Wir wechselten die Position kaum. Lukas zog sich fast ganz heraus, nur um wieder tief einzudringen, immer kontrolliert und kraftvoll. Ich stöhnte um Bens Schwanz herum, spürte, wie meine Muschi sich um Lukas zusammenzog. Ben hielt mein Haar, führte meinen Kopf, aber sanft, nicht grob. Meine Hände stützten mich auf der Matte, die Knie drückten sich in das weiche Material. Lukas beugte sich über mich, seine Brust an meinem Rücken, seine Finger fanden meine Klitoris und rieben kleine Kreise, während er mich weiter fickte. Die Hitze baute sich auf, langsam und unaufhaltsam. Ich kam mit einem langen, zitternden Stöhnen, meine Wände pulsierten um seinen Schwanz. Lukas hielt kurz inne, ließ mich auskosten, dann fickte er weiter, tiefer jetzt, bis er sich in mir ergoss, warm und pulsierend.
Ben wartete, bis Lukas sich zurückzog. Ich drehte mich auf den Rücken, zog Ben über mich. Er glitt in meine nasse, noch pulsierende Spalte. Die Stellung war intim, Gesicht an Gesicht. Seine Stöße waren fester, schneller, aber immer noch im gleichen rhythmischen Fluss. Ich hob die Beine, schlang sie um seine Hüften, spürte, wie er tiefer kam. Meine Hände glitten über seinen Rücken, fühlten die Muskeln arbeiten. Lukas lag neben uns, seine Hand strich über meine Brust, spielte mit der Brustwarze. Bens Schwanz rieb an allen richtigen Stellen, die Reibung machte mich wieder feucht und empfindlich. Ich kam ein zweites Mal, leiser diesmal, mit einem langen Atemzug, der in ein Stöhnen überging. Ben folgte kurz danach, drückte sich tief in mich und füllte mich mit seinem Sperma.

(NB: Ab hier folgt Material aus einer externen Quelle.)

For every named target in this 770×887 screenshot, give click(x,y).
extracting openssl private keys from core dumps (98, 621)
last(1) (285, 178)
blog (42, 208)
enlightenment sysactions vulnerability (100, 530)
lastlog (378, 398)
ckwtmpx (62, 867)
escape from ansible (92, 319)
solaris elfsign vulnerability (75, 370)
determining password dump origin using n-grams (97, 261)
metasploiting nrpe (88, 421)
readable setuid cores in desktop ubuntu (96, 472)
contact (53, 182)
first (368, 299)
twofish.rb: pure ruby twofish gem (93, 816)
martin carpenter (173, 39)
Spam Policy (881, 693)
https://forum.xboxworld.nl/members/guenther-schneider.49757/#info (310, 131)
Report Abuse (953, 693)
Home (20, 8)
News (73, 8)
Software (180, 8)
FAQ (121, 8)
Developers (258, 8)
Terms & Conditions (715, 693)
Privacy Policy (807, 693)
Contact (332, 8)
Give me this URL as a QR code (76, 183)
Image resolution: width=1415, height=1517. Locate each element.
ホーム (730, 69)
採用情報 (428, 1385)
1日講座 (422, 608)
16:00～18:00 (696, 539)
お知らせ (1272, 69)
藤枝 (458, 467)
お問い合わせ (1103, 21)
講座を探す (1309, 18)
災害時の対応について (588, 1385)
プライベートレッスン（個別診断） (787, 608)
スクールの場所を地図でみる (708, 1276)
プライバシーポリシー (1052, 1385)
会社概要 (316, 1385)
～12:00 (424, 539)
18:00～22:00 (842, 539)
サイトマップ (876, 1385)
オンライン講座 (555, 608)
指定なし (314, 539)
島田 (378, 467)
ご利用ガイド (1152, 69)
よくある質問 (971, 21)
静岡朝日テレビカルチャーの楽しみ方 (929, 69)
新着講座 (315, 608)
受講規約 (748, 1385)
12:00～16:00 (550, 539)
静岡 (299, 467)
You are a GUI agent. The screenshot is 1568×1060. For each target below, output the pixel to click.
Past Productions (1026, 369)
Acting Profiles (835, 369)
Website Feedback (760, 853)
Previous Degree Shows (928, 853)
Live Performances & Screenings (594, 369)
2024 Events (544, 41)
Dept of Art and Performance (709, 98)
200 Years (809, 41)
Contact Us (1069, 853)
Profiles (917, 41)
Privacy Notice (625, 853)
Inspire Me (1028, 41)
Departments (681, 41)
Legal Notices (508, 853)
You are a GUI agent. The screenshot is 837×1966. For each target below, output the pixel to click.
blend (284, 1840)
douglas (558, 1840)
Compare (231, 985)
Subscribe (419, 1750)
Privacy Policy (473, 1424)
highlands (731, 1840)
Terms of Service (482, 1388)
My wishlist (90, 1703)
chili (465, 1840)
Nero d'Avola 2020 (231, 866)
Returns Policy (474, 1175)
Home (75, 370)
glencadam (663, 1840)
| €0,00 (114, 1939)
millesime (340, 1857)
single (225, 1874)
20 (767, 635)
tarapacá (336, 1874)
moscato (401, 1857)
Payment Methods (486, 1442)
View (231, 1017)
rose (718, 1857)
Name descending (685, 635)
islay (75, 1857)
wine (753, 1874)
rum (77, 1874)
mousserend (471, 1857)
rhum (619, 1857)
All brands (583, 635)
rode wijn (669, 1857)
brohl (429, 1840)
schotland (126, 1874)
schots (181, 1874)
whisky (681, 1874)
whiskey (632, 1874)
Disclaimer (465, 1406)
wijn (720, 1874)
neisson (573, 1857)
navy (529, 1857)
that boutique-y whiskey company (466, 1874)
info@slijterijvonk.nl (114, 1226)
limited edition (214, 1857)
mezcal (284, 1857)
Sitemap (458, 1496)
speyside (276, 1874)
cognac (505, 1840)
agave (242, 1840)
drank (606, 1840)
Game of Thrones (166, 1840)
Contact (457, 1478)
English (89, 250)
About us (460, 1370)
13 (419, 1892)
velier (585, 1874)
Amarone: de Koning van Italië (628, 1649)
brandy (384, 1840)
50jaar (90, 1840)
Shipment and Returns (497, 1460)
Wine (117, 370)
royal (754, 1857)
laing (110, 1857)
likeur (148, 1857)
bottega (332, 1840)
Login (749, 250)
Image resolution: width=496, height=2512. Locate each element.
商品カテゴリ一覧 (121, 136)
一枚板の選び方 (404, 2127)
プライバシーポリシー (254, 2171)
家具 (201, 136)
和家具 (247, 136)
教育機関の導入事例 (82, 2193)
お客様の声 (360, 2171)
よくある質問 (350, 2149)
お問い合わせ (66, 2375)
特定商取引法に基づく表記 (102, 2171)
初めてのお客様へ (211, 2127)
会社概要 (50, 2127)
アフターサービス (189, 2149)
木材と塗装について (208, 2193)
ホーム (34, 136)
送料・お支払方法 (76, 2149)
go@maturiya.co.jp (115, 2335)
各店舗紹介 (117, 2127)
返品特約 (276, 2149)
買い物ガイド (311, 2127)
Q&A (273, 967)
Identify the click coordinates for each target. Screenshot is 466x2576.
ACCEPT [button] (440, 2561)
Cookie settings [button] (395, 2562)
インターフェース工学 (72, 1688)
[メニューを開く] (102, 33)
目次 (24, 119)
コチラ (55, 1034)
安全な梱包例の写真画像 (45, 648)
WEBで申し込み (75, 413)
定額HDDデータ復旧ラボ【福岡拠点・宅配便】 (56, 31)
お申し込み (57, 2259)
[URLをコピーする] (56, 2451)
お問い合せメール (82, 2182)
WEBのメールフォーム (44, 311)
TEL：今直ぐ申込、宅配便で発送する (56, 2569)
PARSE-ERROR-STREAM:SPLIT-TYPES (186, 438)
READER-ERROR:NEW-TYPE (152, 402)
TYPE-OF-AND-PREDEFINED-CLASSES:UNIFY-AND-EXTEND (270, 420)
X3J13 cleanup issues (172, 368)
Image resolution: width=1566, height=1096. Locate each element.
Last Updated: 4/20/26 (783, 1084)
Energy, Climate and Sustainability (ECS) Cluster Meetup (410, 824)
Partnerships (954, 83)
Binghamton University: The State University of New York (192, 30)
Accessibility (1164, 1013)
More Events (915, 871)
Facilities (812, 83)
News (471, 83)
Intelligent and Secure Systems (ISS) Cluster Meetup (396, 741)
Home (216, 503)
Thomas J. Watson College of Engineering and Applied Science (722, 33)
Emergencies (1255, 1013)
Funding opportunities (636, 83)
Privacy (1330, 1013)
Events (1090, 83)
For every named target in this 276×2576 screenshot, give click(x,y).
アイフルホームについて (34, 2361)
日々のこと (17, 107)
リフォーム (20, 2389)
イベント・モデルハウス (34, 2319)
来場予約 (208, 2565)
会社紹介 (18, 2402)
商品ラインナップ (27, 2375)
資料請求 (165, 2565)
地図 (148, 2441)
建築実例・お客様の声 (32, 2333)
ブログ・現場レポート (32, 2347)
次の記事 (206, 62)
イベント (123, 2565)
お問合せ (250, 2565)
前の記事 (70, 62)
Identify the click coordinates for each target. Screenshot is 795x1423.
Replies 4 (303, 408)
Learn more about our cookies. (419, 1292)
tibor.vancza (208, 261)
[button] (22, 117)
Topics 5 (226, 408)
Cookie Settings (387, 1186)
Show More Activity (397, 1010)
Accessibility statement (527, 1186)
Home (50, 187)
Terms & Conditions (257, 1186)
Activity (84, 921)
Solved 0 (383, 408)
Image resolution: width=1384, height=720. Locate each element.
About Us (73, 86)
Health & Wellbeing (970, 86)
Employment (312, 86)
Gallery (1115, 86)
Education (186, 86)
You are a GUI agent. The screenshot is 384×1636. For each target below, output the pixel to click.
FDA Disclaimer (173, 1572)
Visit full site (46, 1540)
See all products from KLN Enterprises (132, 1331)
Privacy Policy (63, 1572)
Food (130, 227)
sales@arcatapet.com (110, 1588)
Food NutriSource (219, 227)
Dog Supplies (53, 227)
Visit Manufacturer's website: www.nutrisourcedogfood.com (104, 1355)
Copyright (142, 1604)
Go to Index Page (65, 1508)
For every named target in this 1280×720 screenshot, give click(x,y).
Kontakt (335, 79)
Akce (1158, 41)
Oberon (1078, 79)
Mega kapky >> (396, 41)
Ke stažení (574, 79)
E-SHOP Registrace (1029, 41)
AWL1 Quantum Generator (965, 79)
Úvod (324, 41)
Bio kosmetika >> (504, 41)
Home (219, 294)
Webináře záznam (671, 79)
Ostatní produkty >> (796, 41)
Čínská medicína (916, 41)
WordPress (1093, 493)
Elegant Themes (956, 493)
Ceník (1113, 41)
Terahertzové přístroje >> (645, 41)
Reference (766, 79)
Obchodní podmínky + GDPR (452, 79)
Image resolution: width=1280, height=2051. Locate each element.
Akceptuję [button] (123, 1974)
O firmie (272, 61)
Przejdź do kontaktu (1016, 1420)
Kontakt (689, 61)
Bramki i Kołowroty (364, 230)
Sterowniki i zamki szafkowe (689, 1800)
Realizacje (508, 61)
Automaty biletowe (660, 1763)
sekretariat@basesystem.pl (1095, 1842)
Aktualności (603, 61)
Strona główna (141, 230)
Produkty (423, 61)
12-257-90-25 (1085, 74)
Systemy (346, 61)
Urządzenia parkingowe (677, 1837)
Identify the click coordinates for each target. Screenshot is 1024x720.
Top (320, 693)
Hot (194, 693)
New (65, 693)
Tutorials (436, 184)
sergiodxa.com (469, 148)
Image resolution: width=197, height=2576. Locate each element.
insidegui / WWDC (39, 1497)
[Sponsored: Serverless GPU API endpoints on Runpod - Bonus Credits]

Wir blieben so liegen, ineinander verschlungen, die Körper glänzend vor Schweiß. Keiner bewegte sich schnell. Die Nacht war still um uns, nur das leise Rauschen des Flusses draußen. Ich spürte die Wärme in mir, die Mischung aus uns dreien, und schloss die Augen. Es war genau der Moment, den ich gebraucht hatte, ohne dass irgendetwas danach noch kommen musste.